Images excluded, reproduce each line of the records exactly as it stands.

Stored data entries
════════

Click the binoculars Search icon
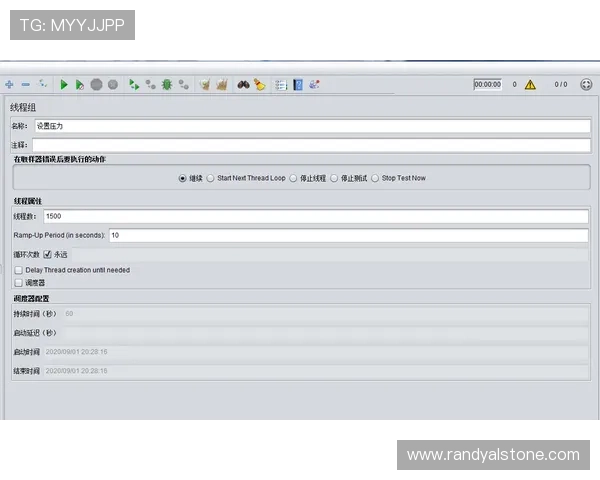The width and height of the screenshot is (600, 480). [242, 85]
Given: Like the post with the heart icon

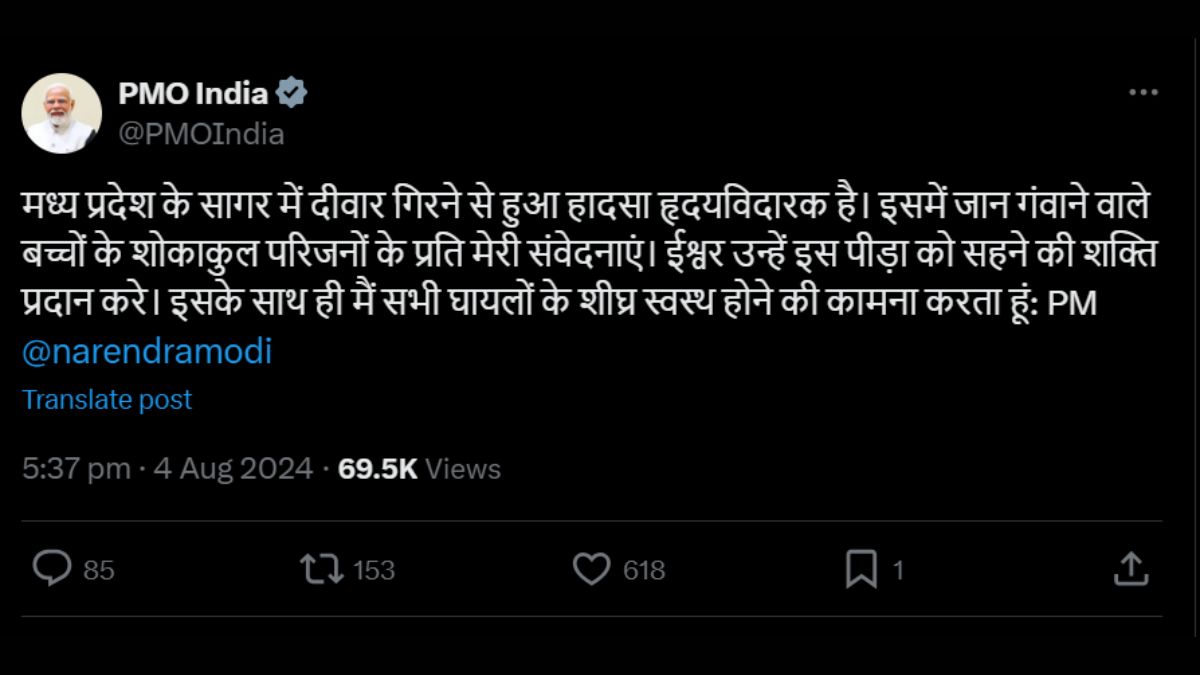Looking at the screenshot, I should (x=591, y=569).
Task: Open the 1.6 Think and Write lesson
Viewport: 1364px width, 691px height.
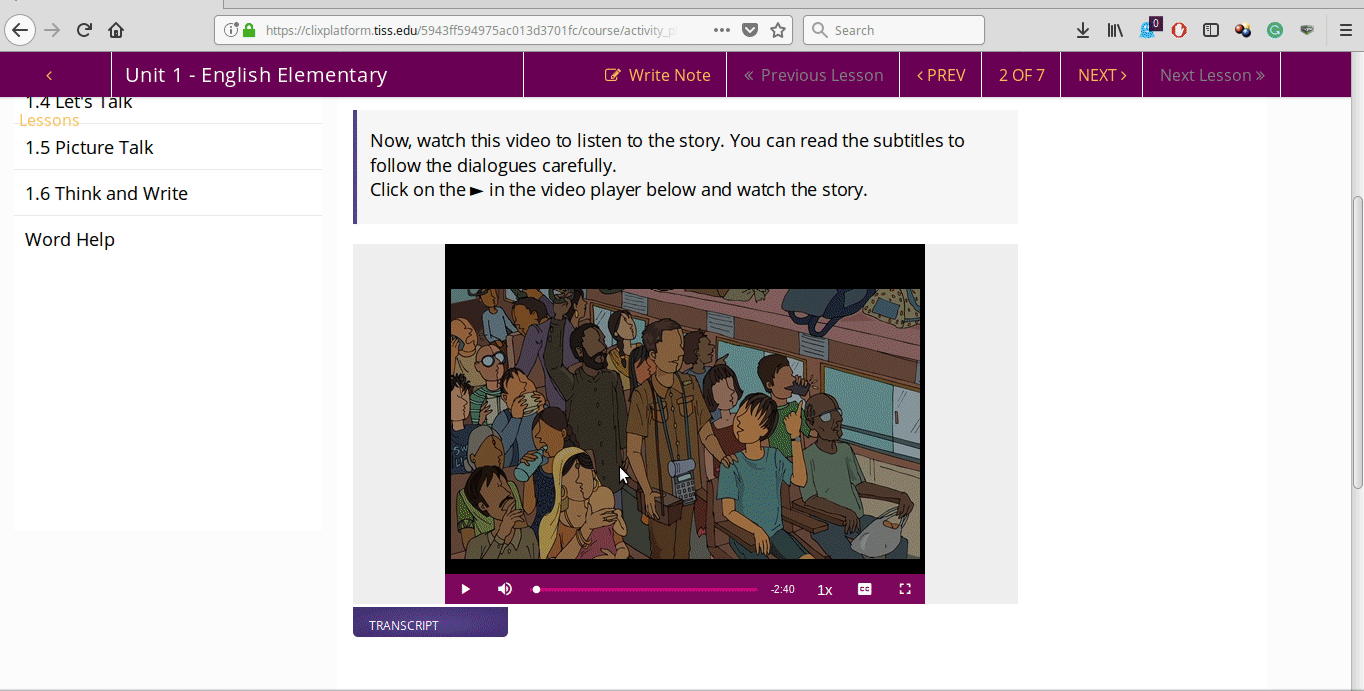Action: [x=107, y=193]
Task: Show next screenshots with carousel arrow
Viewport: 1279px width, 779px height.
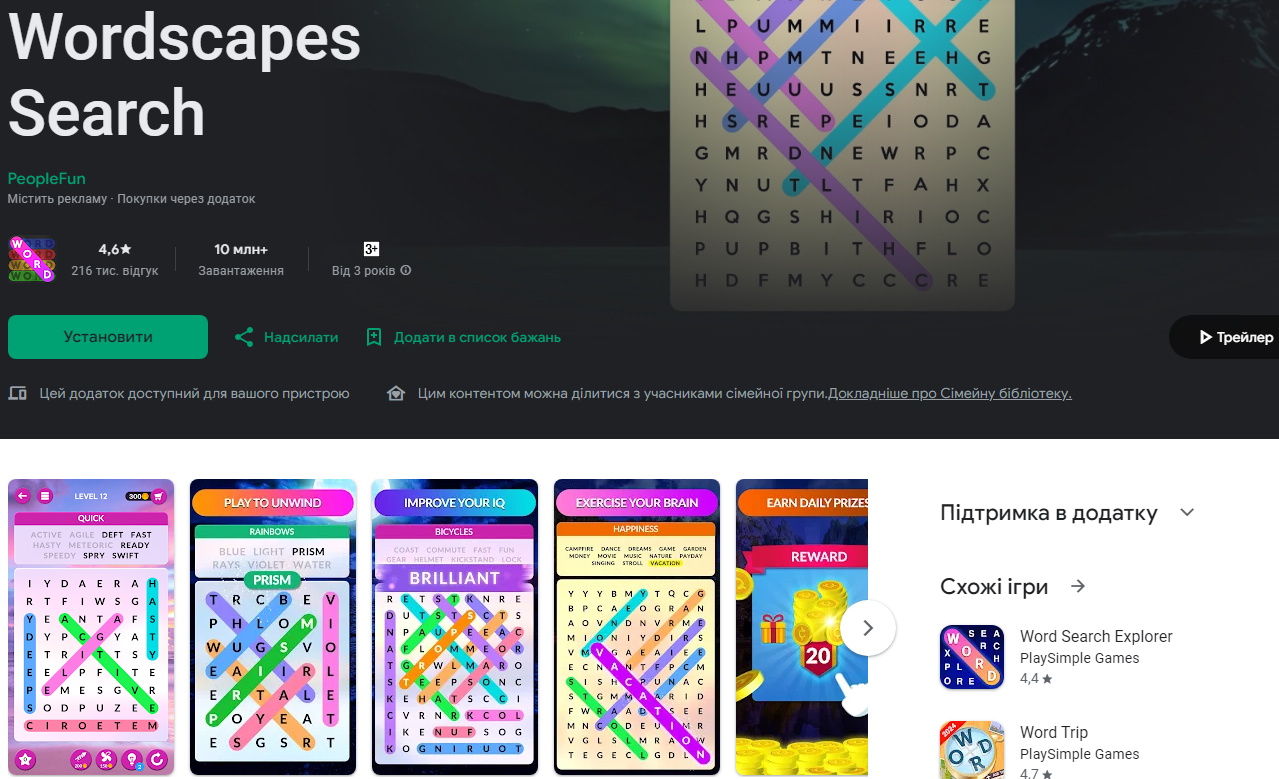Action: click(868, 628)
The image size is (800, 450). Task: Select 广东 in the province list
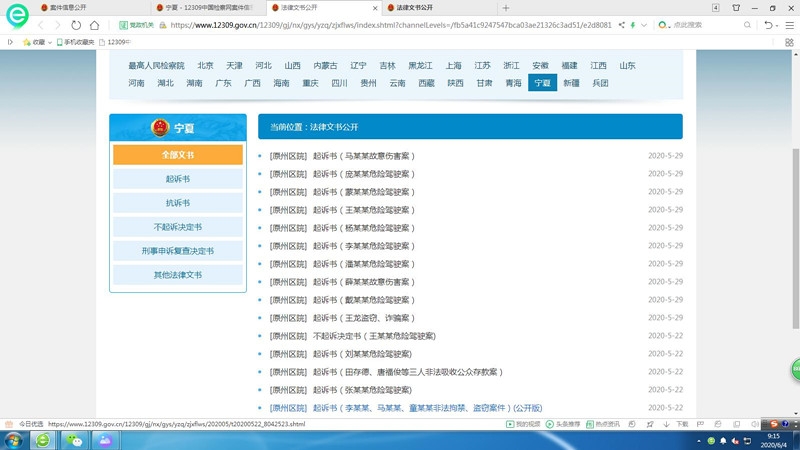pyautogui.click(x=223, y=83)
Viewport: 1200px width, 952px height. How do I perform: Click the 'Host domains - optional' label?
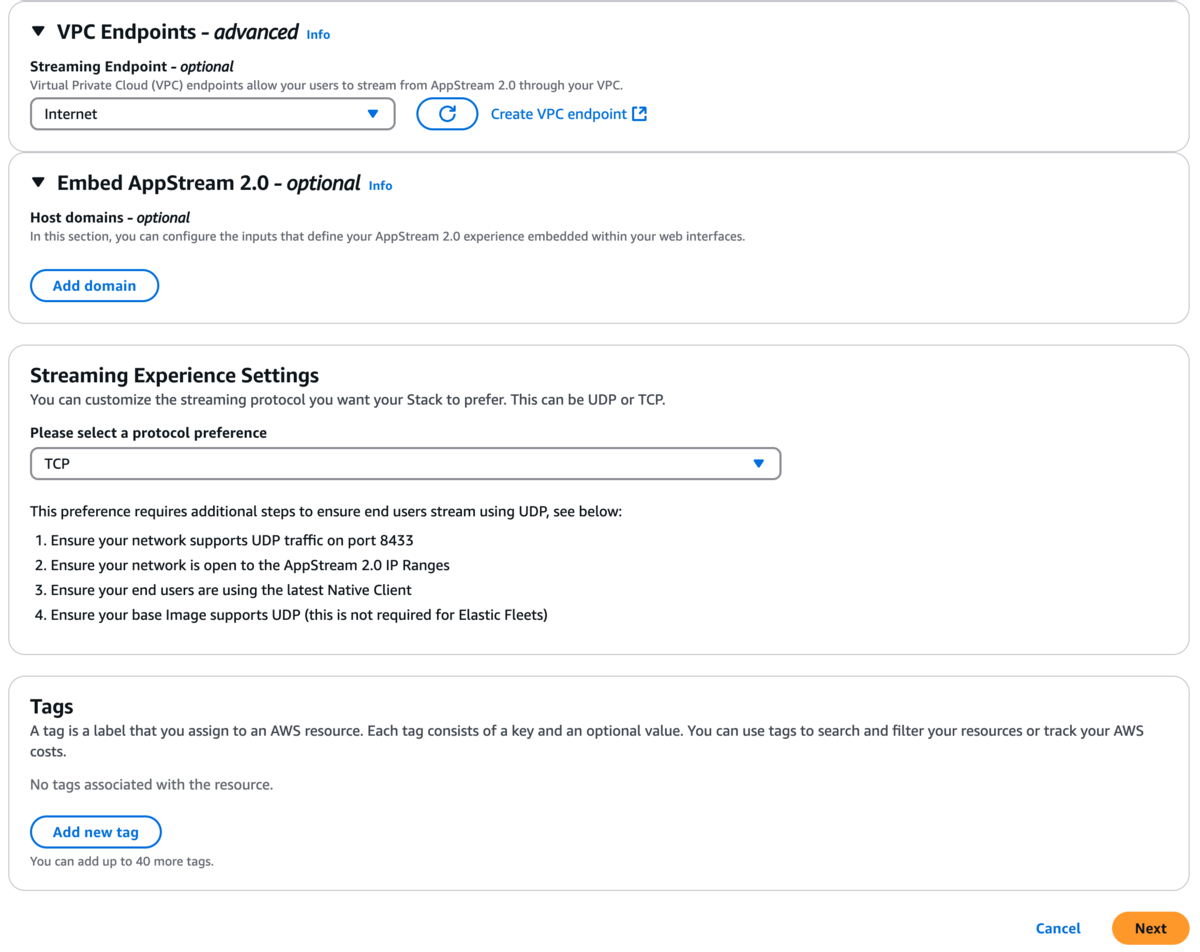click(x=110, y=217)
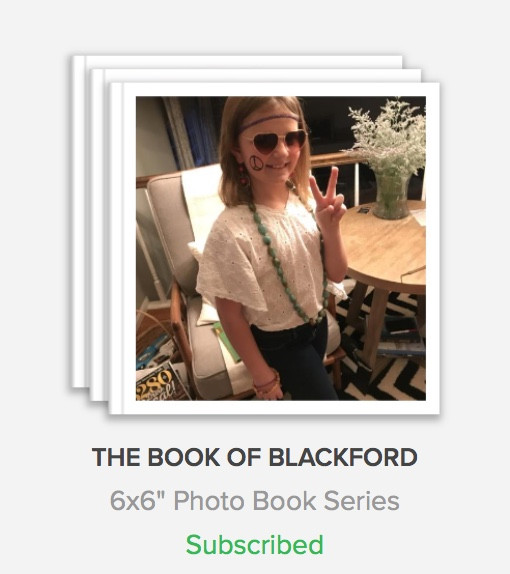This screenshot has height=574, width=510.
Task: Click THE BOOK OF BLACKFORD title
Action: (x=254, y=457)
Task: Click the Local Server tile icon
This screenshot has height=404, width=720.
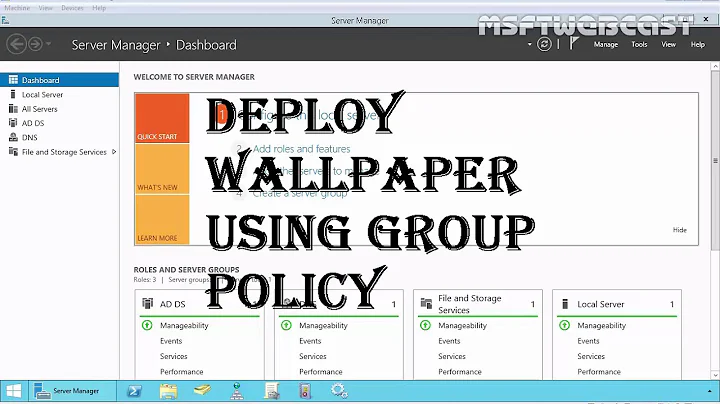Action: (x=566, y=304)
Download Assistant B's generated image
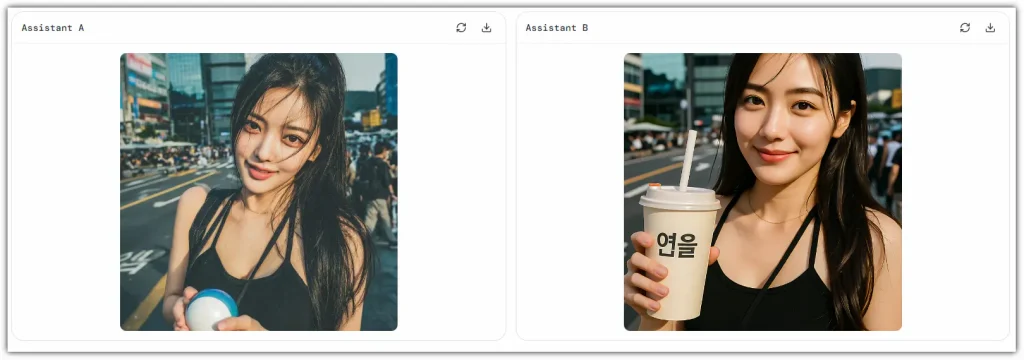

════════

* _Written answer_:
Click the binoculars Search icon
The width and height of the screenshot is (600, 480). [242, 85]
Given: Like the post with the heart icon

Looking at the screenshot, I should (x=591, y=569).
Task: Open the 1.6 Think and Write lesson
Viewport: 1364px width, 691px height.
Action: [x=107, y=193]
Task: Show next screenshots with carousel arrow
Viewport: 1279px width, 779px height.
Action: click(868, 628)
The image size is (800, 450). Task: Select 广东 in the province list
pyautogui.click(x=223, y=83)
Viewport: 1200px width, 952px height. How do I perform: Click the 'Host domains - optional' label?
click(x=110, y=217)
This screenshot has height=574, width=510.
Task: Click THE BOOK OF BLACKFORD title
Action: (x=254, y=457)
Task: Click the Local Server tile icon
This screenshot has height=404, width=720.
Action: (x=566, y=304)
Download Assistant B's generated image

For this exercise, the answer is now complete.